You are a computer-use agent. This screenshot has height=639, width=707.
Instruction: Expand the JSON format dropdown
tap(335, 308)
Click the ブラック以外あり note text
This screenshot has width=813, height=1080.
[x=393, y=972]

## [Requirements]
Please retype every one of the items above word for word, line by line.

## [Response]
You are a computer-use agent. This screenshot has height=639, width=707.
Instruction: Expand the JSON format dropdown
tap(335, 308)
Click the ブラック以外あり note text
This screenshot has width=813, height=1080.
[x=393, y=972]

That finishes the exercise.